As a manager of a fund of funds dedicated to impact investing, I welcome the publication by Cambridge Associates and the GIIN of the industry’s first benchmark study. This is a much-needed initiative to move impact investing away from debating potential trade-offs to a focused discussion of what financial returns may look like for one specific segment of the market. As rightly outlined in the report, the discussion on returns needs to go hand-in-hand with a clear identification of the market segment covered by the study.
Many of us have, in the past, discussed impact investing as a big tent with several small tents sitting under it. It would be naïve, as well as potentially misleading, to interpret these returns as demonstrating a track record of the broader impact investing tent. At the DFID Impact Fund (operated by CDC, the UK’s development finance institution), we look for funds that invest across strategies and sectors to positively impact low-income populations in sub-Saharan Africa and South Asia. From my perspective, the study needs more relevant data points and analysis relating to our investment universe.
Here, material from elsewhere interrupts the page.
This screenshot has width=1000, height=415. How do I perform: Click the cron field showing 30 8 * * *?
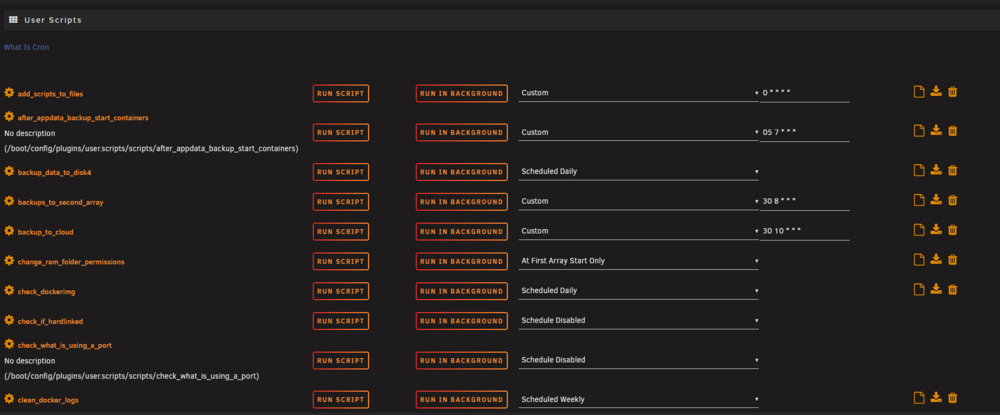click(805, 201)
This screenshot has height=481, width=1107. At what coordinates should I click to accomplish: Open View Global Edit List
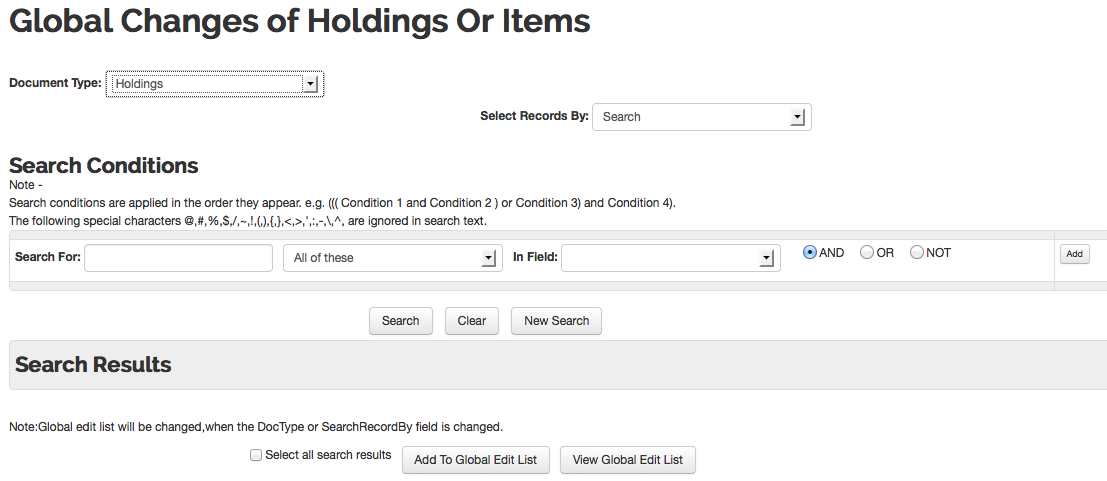coord(628,460)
It’s also worth noting that for more than half of the funds in the data set, returns are based largely on unrealized valuations. A lack of data in such a nascent sector is understandable, but it’s unfortunate that the research is restricted to funds targeting market returns as this excludes a large portion of the impact investing universe. Many credible investors might argue that risk-adjusted returns aren’t a realistic target when investing in the hardest businesses in the hardest geographies. We have indeed heard this as a key finding in the DFID Impact Programme Market Survey.
Broadening the study over time could provide useful insight into how certain strategies and sectors are linked to returns, thus helping to guide further capital into the sector. At the DFID Impact Fund, we encourage managers to target realistic returns that, depending on the sector or strategy, may not always be risk-adjusted market rates. This approach is needed to set and manage investors’ expectations around achievable returns that are crucial for long-term growth of this market.
In addition to possibly homogenizing the impact universe via a standardized target return definition, I also found that the diversity and size of the benchmark’s data set hindered many meaningful conclusions on the correlation between returns achieved and fund characteristics. There appears to be a significant, but unexplained variation in returns across vintages, which I found hard to interpret with the given data. Given the significant presence of financial services-focused funds in the data set, it would be interesting to know how we can expect returns to be affected by the broadening sector focus taking place in impact investing.
The study’s findings also raise some further questions. For example, there is a reference to higher returns being driven by funds in Africa and also by smaller fund sizes. Yet, at the same time, 11 funds in the study with an exclusive focus on Africa are managing 50 percent of total capital ($3.2 billion) covered. This translates to an average size of approximately $300 million per fund, which made me question if the strong returns, in Africa at least, are indeed being driven by smaller funds. The study also seemed to suggest that the amount of capital flowing to impact investment in Africa is larger than the amount of capital invested via ‘mainstream’ private equity funds on the continent, a finding that appears counter-intuitive and worth investigating further.
I noted an absence of a discussion on “impact achieved.” As an investor in impact funds, I understand the challenges associated with measuring impact. However, this is an area that needs deeper coverage to add an interesting dimension to the findings.
The study is an important first step in drawing investor attention to the sector by drilling into impact investing’s track record. To make this more meaningful in the future, I’d encourage the GIIN and Cambridge Associates to expand the data set and make it as transparent as possible to enable a more granular analysis of the drivers of returns. I reviewed this data cautiously without drawing any broad conclusions or expectations around returns from our own portfolio. I anticipate other experienced, hands-on investors may have a similar view.